- _Records for the exercise_

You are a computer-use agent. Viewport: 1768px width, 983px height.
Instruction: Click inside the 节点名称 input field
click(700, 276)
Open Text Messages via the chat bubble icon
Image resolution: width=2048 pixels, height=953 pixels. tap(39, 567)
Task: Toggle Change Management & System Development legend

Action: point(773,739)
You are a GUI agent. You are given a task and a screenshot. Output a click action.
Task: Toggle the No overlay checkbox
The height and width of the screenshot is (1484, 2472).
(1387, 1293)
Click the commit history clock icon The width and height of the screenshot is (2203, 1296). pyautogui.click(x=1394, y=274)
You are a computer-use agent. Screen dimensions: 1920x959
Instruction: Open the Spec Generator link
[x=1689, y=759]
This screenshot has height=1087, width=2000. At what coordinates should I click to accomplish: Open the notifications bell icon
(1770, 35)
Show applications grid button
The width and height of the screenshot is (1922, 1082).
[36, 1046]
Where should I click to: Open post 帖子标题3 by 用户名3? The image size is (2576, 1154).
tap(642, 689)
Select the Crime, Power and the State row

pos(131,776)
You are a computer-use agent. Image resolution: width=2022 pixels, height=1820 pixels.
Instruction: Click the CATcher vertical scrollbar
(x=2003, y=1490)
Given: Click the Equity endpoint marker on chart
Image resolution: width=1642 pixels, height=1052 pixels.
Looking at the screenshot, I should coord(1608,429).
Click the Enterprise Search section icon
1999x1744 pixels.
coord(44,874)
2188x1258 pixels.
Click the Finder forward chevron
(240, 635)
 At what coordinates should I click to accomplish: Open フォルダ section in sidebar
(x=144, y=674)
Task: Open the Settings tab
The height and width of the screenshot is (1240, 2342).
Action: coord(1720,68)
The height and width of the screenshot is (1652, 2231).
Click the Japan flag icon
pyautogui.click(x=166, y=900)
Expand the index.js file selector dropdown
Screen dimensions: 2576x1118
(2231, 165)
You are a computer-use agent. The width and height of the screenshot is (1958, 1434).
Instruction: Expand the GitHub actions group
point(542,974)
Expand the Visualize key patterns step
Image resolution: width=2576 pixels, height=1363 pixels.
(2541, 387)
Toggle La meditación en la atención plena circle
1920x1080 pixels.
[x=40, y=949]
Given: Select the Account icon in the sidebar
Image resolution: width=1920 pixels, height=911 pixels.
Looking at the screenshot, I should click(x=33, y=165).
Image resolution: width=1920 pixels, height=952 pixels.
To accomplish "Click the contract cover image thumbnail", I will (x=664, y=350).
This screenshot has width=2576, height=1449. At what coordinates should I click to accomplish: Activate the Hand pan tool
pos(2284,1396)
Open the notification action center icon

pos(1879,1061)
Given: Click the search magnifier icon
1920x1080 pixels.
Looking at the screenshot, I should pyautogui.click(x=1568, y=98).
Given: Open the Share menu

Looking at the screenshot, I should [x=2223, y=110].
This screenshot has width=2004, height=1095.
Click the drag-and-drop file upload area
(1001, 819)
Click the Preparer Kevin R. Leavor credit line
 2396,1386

- _Required work_
Each entry above is to be repeated exactly as it appears.

- _Finished task_
You are a computer-use agent. Viewport: 1768px width, 983px height.
Instruction: Click inside the 节点名称 input field
click(700, 276)
Open Text Messages via the chat bubble icon
Image resolution: width=2048 pixels, height=953 pixels. tap(39, 567)
Task: Toggle Change Management & System Development legend

Action: point(773,739)
You are a GUI agent. You are given a task and a screenshot. Output a click action.
Task: Toggle the No overlay checkbox
The height and width of the screenshot is (1484, 2472).
(1387, 1293)
Click the commit history clock icon The width and height of the screenshot is (2203, 1296). pyautogui.click(x=1394, y=274)
You are a computer-use agent. Screen dimensions: 1920x959
Instruction: Open the Spec Generator link
[x=1689, y=759]
This screenshot has height=1087, width=2000. At what coordinates should I click to accomplish: Open the notifications bell icon
(1770, 35)
Show applications grid button
The width and height of the screenshot is (1922, 1082).
[36, 1046]
Where should I click to: Open post 帖子标题3 by 用户名3? The image size is (2576, 1154).
tap(642, 689)
Select the Crime, Power and the State row

pos(131,776)
You are a computer-use agent. Image resolution: width=2022 pixels, height=1820 pixels.
Instruction: Click the CATcher vertical scrollbar
(x=2003, y=1490)
Given: Click the Equity endpoint marker on chart
Image resolution: width=1642 pixels, height=1052 pixels.
Looking at the screenshot, I should coord(1608,429).
Click the Enterprise Search section icon
1999x1744 pixels.
coord(44,874)
2188x1258 pixels.
Click the Finder forward chevron
(240, 635)
 At what coordinates should I click to accomplish: Open フォルダ section in sidebar
(x=144, y=674)
Task: Open the Settings tab
The height and width of the screenshot is (1240, 2342).
Action: coord(1720,68)
The height and width of the screenshot is (1652, 2231).
Click the Japan flag icon
pyautogui.click(x=166, y=900)
Expand the index.js file selector dropdown
Screen dimensions: 2576x1118
(2231, 165)
You are a computer-use agent. The width and height of the screenshot is (1958, 1434).
Instruction: Expand the GitHub actions group
point(542,974)
Expand the Visualize key patterns step
Image resolution: width=2576 pixels, height=1363 pixels.
(2541, 387)
Toggle La meditación en la atención plena circle
1920x1080 pixels.
[x=40, y=949]
Given: Select the Account icon in the sidebar
Image resolution: width=1920 pixels, height=911 pixels.
Looking at the screenshot, I should click(x=33, y=165).
Image resolution: width=1920 pixels, height=952 pixels.
To accomplish "Click the contract cover image thumbnail", I will (x=664, y=350).
This screenshot has width=2576, height=1449. At what coordinates should I click to accomplish: Activate the Hand pan tool
pos(2284,1396)
Open the notification action center icon

pos(1879,1061)
Given: Click the search magnifier icon
1920x1080 pixels.
Looking at the screenshot, I should pyautogui.click(x=1568, y=98).
Given: Open the Share menu

Looking at the screenshot, I should [x=2223, y=110].
This screenshot has width=2004, height=1095.
Click the drag-and-drop file upload area
(1001, 819)
Click the Preparer Kevin R. Leavor credit line
 2396,1386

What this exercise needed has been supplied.